In a few weeks, now that several Washington insurance carriers have won regulatory approval to sell policies on the site, their rates and policy details – involving blizzards of numbers – will be added and the whole package will be tested for accuracy.

But in Idaho, it was March 28 this year, after a lengthy debate and years of opposition, that legislators passed a law calling for an Idaho-built insurance exchange.

In the opening paragraphs of Idaho’s law, legislators took a last shot at Obamacare: “It is the public policy of the state of Idaho to actively resist federal actions that would limit or override state sovereignty under the 10th amendment of the United States Constitution. The creation of a state-based health insurance exchange will provide an Idaho-specific solution that fits the unique needs of the state of Idaho. … The board shall, to the fullest extent practicable, enter into contracts with businesses conducting business in Idaho and employing citizens of this state.”

On July 26, shortly after getting its board appointed and hiring a few staff members, Idaho’s brand-new exchange awarded a contract to begin work on its insurance marketplace. The winning contractor? Public Consulting Group, based in Boston.

According to Jody Olson, the spokesman for Idaho’s exchange, for 2014 Idaho will rely on the federal government’s exchange site, www.healthcare.gov/. Idaho’s new contract calls for the Boston firm to put an Idaho “skin” on Idaho’s section of the federal site.

Skin, Olson said, means the Web pages will feature a few pictures of Idaho and some Idaho-selected colors.

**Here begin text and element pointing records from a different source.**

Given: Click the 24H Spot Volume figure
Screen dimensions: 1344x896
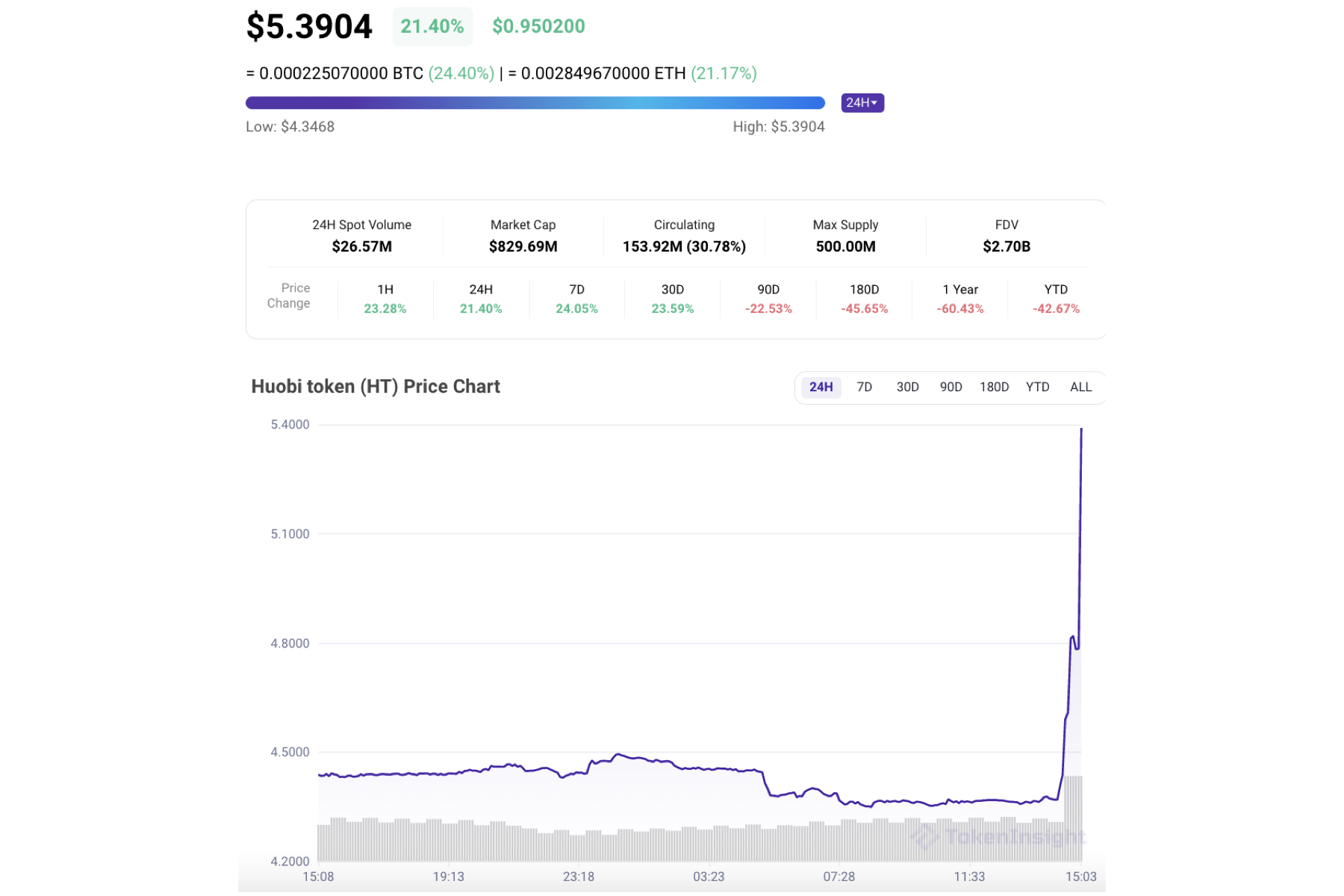Looking at the screenshot, I should (x=362, y=246).
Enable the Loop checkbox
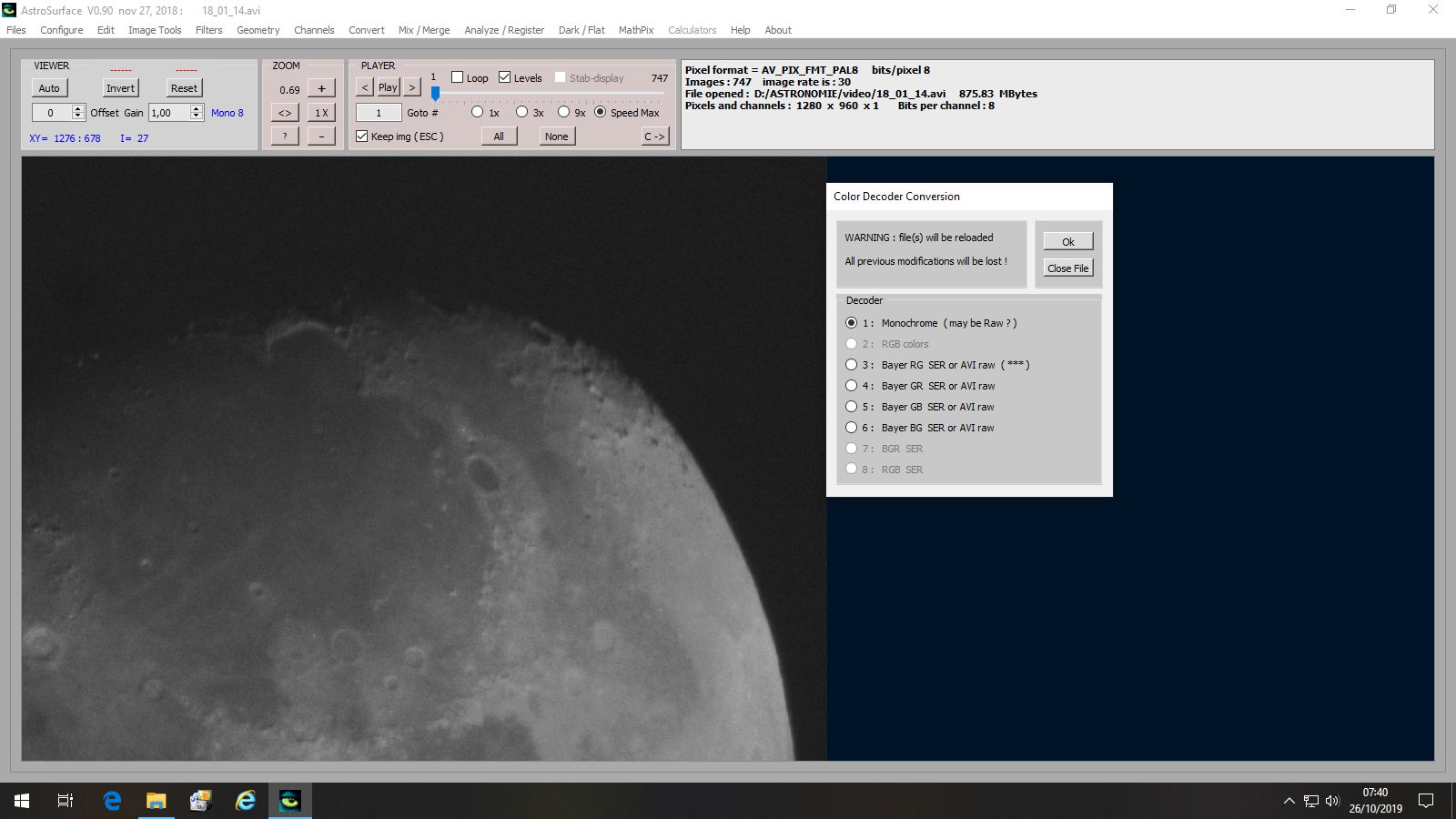The height and width of the screenshot is (819, 1456). [x=458, y=77]
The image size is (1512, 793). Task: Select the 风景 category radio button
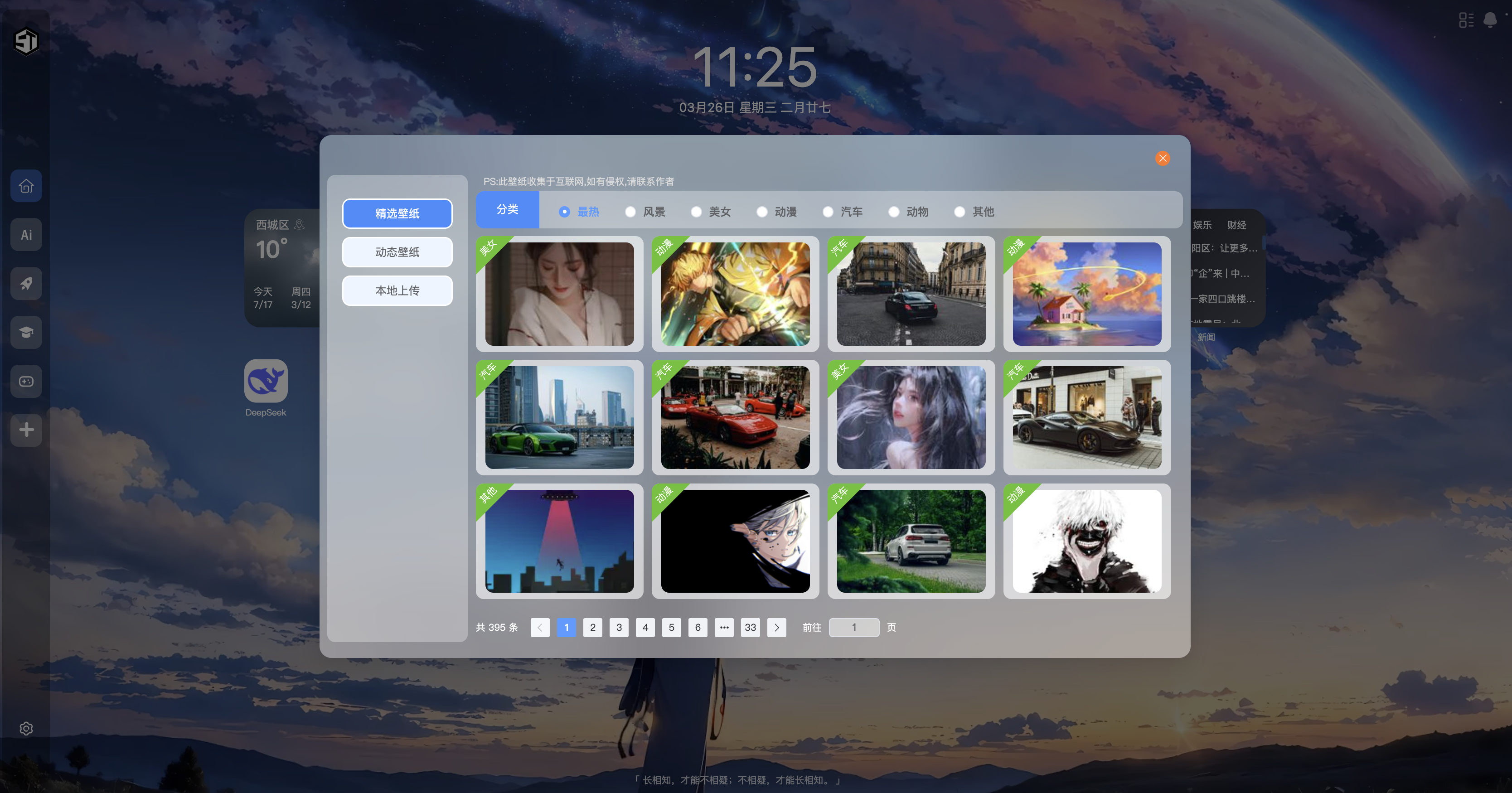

The federal site also has been supplied with software that Idaho developed over the past few years, at federal expense, to allow online applications for Medicaid in compliance with Idaho’s unique Medicaid eligibility rules. In the past, it has not been possible for Idaho residents to sign up for Medicaid online.

Finally, Olson said, her agency intends as soon as possible to deploy some informational Web pages of its own, answering questions about the new agency and its services. However, Olson said, the URL for these Idaho-built Web pages has not been finalized.

About a year from now, for insurance policies to be sold for 2015, the Idaho exchange hopes its contractor will have completed the website for Idaho insurance buyers, including the security features. Then, Olson said, it no longer will be necessary for Idaho to rely on the federal site for its subsidized health insurance sales.

The cost of setting up Idaho’s exchange will also be borne by Uncle Sam. So far, Idaho’s exchange has been awarded a $20.3 million federal startup grant, and it can apply for additional grants in the future.